The search for the authenticity, for the ‘real’, is a well-established strand in attempts to understand the tourist experience. Our work on tourism in London and other World Tourism Cities (WTCs) has shown that many visitors seek the ‘real’ city, and that synergies between tourists and residents are important in reconfiguring, reimagining and reimaging places (Maitland, 2007; Maitland and Newman, 2009; Maitland, 2010; Pappalepore et al., 2011; Pappalepore et al., 2014). Tourism off the beaten track has been evidenced in once unfashionable areas of the inner city (e.g. Brooklyn, New York City; Hoxton, London; Kreuzberg, Berlin) (Maitland and Newman, 2009), and tourism has played an important and synergistic role in the new economy of the inner city (Hutton, 2009), though one that has been largely unplanned. But as development pressures and tourism numbers increase, areas that were previously off the beaten track become incorporated into recognized tourism circuits. This means that ‘urban explorers’ (Maitland, 2007) must look further afield in their search for the ‘real’ places where they feel they can get ‘backstage’.

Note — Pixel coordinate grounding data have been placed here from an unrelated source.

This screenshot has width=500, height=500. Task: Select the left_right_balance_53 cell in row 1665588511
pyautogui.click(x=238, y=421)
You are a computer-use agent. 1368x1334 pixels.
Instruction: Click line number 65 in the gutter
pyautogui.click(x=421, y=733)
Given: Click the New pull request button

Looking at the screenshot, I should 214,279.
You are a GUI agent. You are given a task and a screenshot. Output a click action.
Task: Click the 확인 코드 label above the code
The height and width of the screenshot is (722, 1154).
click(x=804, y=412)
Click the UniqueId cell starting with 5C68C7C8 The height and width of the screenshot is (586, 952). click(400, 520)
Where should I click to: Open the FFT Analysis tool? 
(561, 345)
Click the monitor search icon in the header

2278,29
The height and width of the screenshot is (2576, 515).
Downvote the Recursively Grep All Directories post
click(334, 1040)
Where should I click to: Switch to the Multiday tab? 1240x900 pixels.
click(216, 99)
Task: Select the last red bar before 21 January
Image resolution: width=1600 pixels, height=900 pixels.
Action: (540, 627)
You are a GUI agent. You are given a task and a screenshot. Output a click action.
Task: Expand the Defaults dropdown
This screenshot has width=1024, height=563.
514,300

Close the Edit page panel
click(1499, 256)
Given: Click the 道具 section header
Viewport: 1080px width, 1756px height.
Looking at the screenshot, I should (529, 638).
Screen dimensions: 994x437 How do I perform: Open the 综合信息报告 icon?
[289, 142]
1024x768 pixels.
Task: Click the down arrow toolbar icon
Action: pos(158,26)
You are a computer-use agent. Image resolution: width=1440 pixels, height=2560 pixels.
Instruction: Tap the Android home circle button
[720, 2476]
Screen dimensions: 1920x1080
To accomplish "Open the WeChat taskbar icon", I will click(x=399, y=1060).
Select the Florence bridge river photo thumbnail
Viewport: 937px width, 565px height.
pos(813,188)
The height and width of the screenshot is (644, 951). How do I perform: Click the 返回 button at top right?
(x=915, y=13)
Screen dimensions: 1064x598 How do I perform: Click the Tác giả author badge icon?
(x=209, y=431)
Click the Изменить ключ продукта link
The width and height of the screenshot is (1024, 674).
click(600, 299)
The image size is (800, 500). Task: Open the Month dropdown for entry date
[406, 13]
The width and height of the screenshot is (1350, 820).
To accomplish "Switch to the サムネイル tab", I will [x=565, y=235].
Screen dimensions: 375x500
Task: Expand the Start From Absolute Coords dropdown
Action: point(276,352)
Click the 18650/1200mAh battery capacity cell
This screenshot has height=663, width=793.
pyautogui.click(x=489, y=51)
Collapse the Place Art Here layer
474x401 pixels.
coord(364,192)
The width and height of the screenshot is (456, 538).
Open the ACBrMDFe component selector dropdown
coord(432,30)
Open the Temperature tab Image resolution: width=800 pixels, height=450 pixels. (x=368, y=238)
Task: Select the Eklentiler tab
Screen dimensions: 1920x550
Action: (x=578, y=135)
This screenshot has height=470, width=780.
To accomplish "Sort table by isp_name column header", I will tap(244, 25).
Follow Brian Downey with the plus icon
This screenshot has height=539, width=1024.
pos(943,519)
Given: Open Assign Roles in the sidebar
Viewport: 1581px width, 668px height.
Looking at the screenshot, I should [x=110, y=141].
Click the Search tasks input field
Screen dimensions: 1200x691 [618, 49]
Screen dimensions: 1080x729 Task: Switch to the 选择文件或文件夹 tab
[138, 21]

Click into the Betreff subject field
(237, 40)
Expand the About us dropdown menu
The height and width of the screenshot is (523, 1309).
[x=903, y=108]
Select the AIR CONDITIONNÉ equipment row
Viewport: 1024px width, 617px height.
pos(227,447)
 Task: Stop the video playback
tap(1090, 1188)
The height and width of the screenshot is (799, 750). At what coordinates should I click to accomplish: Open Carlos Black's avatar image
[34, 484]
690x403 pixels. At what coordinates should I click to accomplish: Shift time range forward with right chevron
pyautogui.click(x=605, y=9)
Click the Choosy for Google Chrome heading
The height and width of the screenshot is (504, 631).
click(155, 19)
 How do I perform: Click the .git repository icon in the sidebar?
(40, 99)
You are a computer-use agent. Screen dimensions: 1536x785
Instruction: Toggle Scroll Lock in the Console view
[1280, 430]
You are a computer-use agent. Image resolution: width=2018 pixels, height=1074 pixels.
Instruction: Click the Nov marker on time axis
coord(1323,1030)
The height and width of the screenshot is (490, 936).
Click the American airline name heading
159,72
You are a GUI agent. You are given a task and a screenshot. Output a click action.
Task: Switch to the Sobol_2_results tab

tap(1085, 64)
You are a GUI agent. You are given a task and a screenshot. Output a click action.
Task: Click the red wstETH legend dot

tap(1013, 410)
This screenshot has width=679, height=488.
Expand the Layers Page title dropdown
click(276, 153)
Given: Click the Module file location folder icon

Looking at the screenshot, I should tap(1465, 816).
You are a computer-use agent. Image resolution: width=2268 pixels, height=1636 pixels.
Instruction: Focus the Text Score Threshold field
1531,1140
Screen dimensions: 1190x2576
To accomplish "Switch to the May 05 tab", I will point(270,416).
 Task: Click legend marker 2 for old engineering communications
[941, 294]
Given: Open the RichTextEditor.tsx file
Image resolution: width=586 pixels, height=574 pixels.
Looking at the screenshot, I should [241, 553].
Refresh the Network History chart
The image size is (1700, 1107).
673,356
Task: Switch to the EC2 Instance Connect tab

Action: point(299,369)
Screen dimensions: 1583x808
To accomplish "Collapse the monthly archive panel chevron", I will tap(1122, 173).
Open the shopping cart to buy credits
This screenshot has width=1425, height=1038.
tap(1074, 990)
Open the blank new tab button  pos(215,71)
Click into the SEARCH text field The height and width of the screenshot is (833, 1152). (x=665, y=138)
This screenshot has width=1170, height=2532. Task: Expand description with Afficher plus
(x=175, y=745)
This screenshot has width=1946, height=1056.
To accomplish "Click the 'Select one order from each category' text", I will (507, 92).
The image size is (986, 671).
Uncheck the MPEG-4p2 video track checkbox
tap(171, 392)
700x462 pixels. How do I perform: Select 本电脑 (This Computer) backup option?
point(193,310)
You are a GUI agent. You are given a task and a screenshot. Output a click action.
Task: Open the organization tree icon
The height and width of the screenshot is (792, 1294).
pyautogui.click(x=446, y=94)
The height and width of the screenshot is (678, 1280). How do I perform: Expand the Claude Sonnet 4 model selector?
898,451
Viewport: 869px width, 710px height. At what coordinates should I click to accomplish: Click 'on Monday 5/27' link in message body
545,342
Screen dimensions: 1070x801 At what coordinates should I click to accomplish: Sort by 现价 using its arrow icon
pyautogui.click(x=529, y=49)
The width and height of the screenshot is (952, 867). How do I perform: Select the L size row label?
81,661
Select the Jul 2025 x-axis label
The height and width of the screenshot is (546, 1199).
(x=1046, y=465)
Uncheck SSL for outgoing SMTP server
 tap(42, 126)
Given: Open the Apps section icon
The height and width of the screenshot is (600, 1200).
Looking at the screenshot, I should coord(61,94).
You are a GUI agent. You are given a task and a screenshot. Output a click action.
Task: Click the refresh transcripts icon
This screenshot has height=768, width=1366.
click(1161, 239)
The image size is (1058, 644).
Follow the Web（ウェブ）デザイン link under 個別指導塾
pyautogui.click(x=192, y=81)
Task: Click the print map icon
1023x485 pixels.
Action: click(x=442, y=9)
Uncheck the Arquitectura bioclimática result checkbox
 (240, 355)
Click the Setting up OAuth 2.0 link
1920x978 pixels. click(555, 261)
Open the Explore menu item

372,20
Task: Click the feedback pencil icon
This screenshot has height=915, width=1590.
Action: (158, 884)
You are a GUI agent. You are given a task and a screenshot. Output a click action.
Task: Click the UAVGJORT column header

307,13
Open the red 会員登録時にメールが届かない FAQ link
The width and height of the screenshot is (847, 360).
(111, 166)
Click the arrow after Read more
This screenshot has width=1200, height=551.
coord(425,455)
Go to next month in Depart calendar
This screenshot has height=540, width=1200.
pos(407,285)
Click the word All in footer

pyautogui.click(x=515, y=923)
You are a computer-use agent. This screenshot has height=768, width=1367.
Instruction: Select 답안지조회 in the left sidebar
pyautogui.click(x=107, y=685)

Yet rapid and largely unplanned changes to London and its population, together with shifting views about what constitutes ‘the tourist’, complicate the idea of a ‘real city’ that can be ‘discovered’ by visitors; tourists in search of the real city may now have to look further off the beaten track - into the suburbs. At present, suburbs seem unlikely candidates for new tourist destinations. However, places’ attractions for and meaning to visitors can change, sometimes radically; 25 years ago, attempts to attract visitors to inner city areas were novel and often derided in the USA and in the UK (Beioley et al., 1990). Yet such areas now constitute London’s hippest destinations. We draw on evidence and ideas from our research on tourists’ attempts to get off the beaten track in London and other WTCs to consider how far suburban areas can meet the demands previously satisfied by off the beaten track areas in the inner city, and whether their images and imaginaries can change as radically. If so, there may be opportunities for sustainable tourism development and creating links between urban and rural locales, usually seen as offering separate tourism experiences. Whilst the focus is on London, the ideas may prove applicable elsewhere. The chapter begins with a consideration of the appeal of off the beaten track areas for visitors, and examines the rapid changes in London that are shrinking what tourists have seen as the ‘real city’. We identify the qualities that constitute the ‘real city’ for visitors, and assess how far those qualities can also be found in the suburbs. We conclude with an assessment of the potential of suburban areas for tourism, emphasizing that negative image and imaginaries are of crucial importance.